Monica Seles believes Serena Williams can become the greatest women's tennis player of all time by beating Margaret Court's incredible record of 24 Grand Slam titles. While Williams, at 28, is only halfway to that total, Seles, the former world No 1 and winner of nine Grand Slam titles herself, insists that the achievement is still not beyond her.
'If Serena can stay fit she'll beat all the records,' said Seles after Williams became Sportswoman of the Year at the Laureus World Sports Awards. 'I appreciate she's got a bit to go yet, but really think she'll do it because she has the potential to be the greatest player of all time. Serena now possesses every attribute required to be the best, and to stay the best. 'She has a great serve, a sweet return, fantastic movement and all this is combined with awesome power. As if this is not enough, no player comes close to being as mentally strong as her.'
To beat the Grand Slam record of Australian legend Court, Williams would have to increase her annual tally of titles considerably. Since the 'Serena Slam' of 2002-2003, during which she won an incredible five titles, injuries and erratic form have restricted her Grand Slam wins to six in seven years. But Seles is adamant that -despite the evidence of her abusive outburst against a line judge at last year's US Open, for which she received a suspended three-year ban from the tournament - Williams has matured professionally and personally.

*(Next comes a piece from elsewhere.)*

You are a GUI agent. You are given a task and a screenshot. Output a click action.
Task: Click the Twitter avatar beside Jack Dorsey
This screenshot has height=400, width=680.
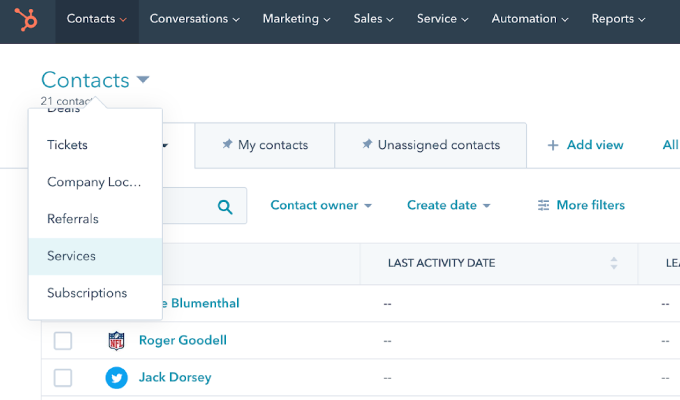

Williams won two Slams last year, including her third Wimbledon title, and started 2010 by winning the Australian Open in emphatic style. Seles believes that not even the return from retirement of the two Belgians, Justine Henin and Kim Clijsters, will stop the American from dominating the women's game. 'I reckon Serena's playing her best tennis ever right now,' said Seles. 'She seems to have moved up a gear. She's moved on.
"You can't really make comparisons with previous eras, but it's hard to see any of the greats living with Serena when she's playing as well as she did in the Australian Open."